Groups of northern shovelers swim rapidly in circles to collect food from the surface by creating a funnel effect.

Northern shovelers feed by dabbling for plant food, often by swinging their bills from side to side and using the bill to strain food from the water. They use their highly specialised bills (from which their name is derived) to forage for aquatic invertebrates. Their wide, flat bill is equipped with well-developed lamellae – small, comb-like structures on the edge of the bill that act like sieves, allowing the birds to skim crustaceans and plankton from the surface of the water. This adaptation, which is more specialised in shovelers, gives them an advantage over other dabbling ducks, with which they do not have to compete for food resources for most of the year. As a result, mud-bottomed marshes rich in invertebrates are their habitat of choice.

The shoveler prefers to nest in grassy areas away from open water. The nest is a shallow depression in the ground, lined with vegetation and down. Hens typically lay about nine eggs. The eggs measure 4.6–5.7 cm (1.8–2.2 in) in length and 3.3–3.9 cm (1.3–1.5 in) in width. Drakes are very territorial during the breeding season and defend their territory and mates from competing males. Drakes also engage in elaborate courtship displays, both on the water and in the air; not uncommonly, a dozen or more males maypursue a single hen. Despite their stocky appearance, shovelers are nimble fliers.

This is a fairly quiet species. The male has a clunking call, whereas the female has a mallard-like quack.

== Habitat and range ==
This is a bird of open wetlands, such as wet grasslands or marshes with some emergent vegetation. It breeds in large areas of Eurasia, western North America, and the Great Lakes region of the United States.

This bird winters in western and southern Europe, the Indian subcontinent, the Caribbean, northern South America, the Malay Archipelago, Japan and other areas. Those wintering in the Indian subcontinent make the taxing journey over the Himalayas, often taking a break in wetlands just south of the Himalayas before continuing further south to warmer regions. In North America, it winters south of a line from Washington to Idaho and from New Mexico east to Kentucky, also along the Eastern Seaboard as far north as Massachusetts. In Great Britain, around 1,300-1,450 pairs breed, but it is better known as a winter visitor; it is more common in southern and eastern England, especially around the Ouse Washes, the Humber, and the North Kent Marshes, and in much smaller numbers in Scotland and western parts of England. It breeds across most of Ireland, but the population there is very difficult to assess. Surveys in 2017 and 2018 suggest that it is more common and widespread in Ireland than previously thought. In winter, British and Irish breeding birds may move south, and are joined or replaced by an influx of continental and Icelandic birds from further north.

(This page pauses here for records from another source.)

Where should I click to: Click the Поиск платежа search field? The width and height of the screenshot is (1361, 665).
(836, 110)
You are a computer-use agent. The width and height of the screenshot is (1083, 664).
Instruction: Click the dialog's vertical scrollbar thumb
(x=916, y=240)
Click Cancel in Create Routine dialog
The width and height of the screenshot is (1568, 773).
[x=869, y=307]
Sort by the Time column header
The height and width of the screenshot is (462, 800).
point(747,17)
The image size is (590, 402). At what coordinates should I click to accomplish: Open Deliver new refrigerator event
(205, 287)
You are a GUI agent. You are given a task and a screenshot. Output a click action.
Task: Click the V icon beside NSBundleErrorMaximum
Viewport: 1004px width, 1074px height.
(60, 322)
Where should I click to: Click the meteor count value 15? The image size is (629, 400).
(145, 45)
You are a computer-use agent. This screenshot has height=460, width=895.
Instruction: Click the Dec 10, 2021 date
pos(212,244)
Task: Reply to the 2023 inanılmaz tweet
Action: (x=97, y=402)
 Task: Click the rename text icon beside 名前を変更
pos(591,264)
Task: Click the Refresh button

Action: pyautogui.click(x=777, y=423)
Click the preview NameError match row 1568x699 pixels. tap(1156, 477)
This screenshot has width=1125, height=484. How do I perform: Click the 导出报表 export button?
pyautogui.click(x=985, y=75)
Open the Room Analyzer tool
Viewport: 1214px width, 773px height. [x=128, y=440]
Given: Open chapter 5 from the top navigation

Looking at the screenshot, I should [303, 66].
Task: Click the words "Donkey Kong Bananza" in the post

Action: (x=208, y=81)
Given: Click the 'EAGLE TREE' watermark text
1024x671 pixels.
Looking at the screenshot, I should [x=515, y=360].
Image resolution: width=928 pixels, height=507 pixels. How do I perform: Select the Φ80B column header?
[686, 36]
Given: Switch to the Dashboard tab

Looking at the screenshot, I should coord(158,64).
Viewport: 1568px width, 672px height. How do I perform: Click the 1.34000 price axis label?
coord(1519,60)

It is strongly migratory and mostly winters further south than its breeding range. It has occasionally been reported as a vagrant as far south as Australia, New Zealand, and South Africa. It is less gregarious than some dabbling ducks outside the breeding season and tends to form only small flocks. Among North American duck species, the northern shoveler is second only to the mallard and blue-winged teal in overall abundance. Their populations have been healthy since the 1960s, and have increased in recent years to more than 5 million birds (2015), most likely due to favourable breeding, migratory, and wintering habitat conditions.